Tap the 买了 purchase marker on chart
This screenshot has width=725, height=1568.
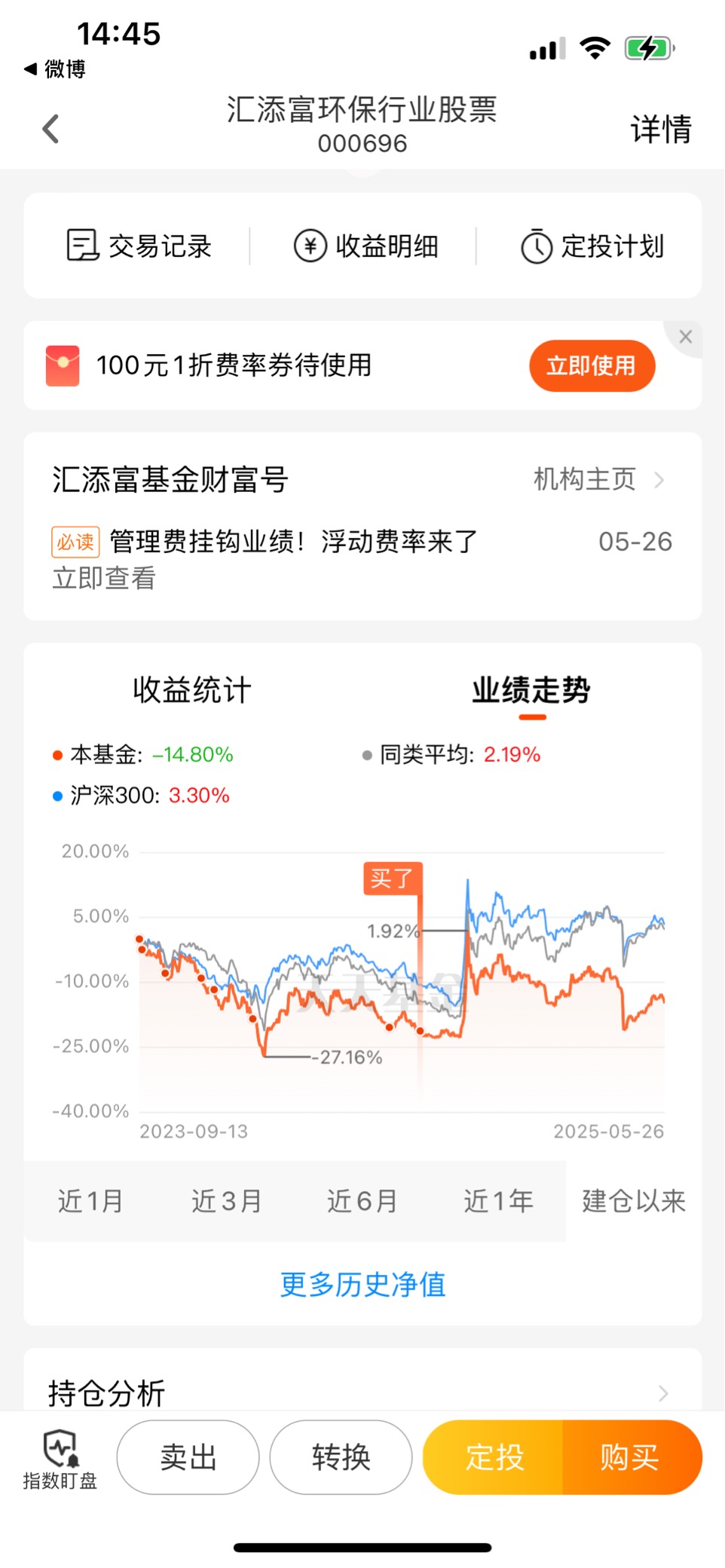(x=393, y=878)
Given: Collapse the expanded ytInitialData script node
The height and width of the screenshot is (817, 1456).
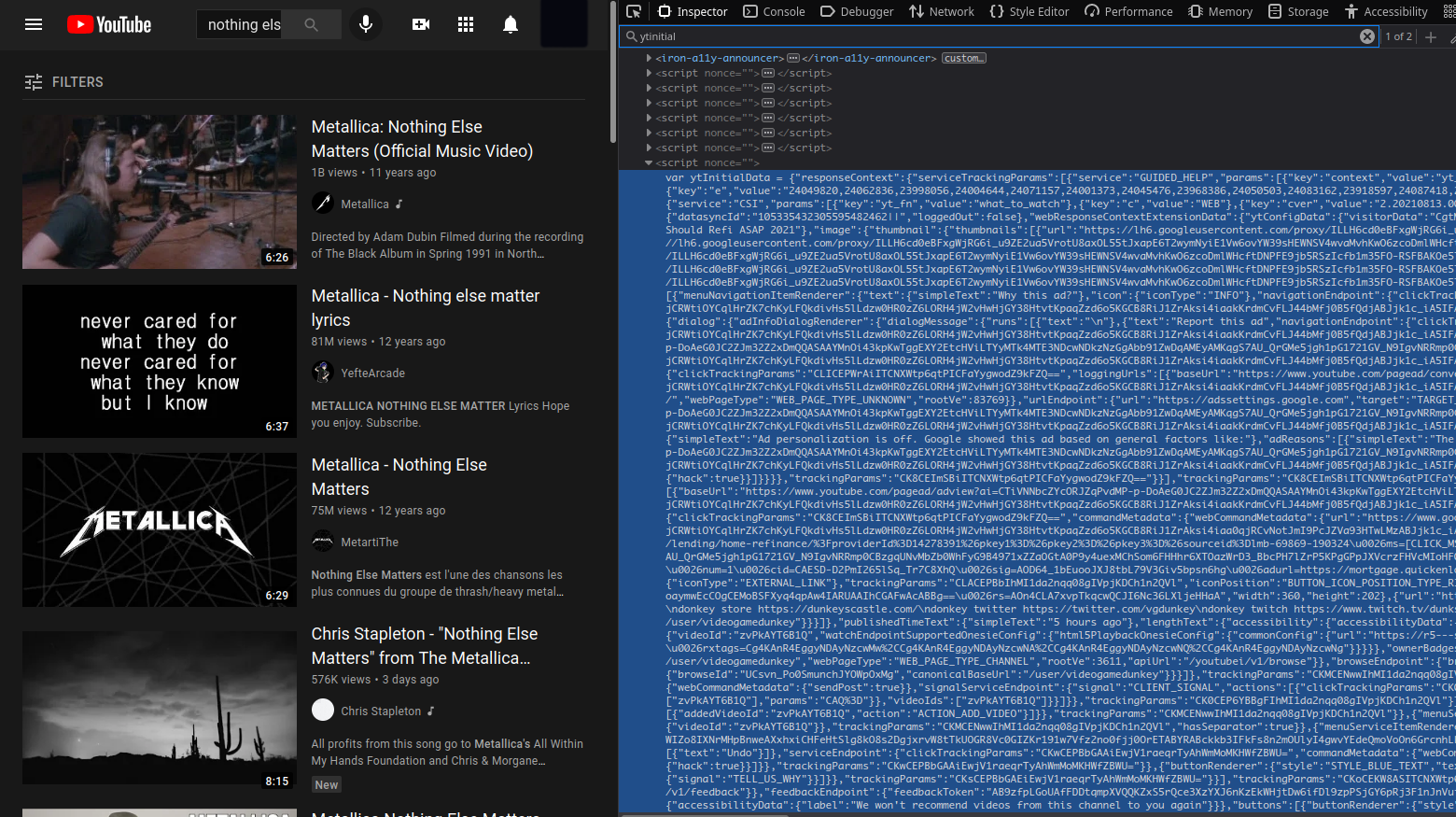Looking at the screenshot, I should (648, 162).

━━━━━━━━━━

■ Task to carry out
If a record contains a picture, drop the picture and repeat the rest exactly.

■ Solution to this problem
Tap the 买了 purchase marker on chart
This screenshot has width=725, height=1568.
(x=393, y=878)
Given: Collapse the expanded ytInitialData script node
The height and width of the screenshot is (817, 1456).
Looking at the screenshot, I should (648, 162).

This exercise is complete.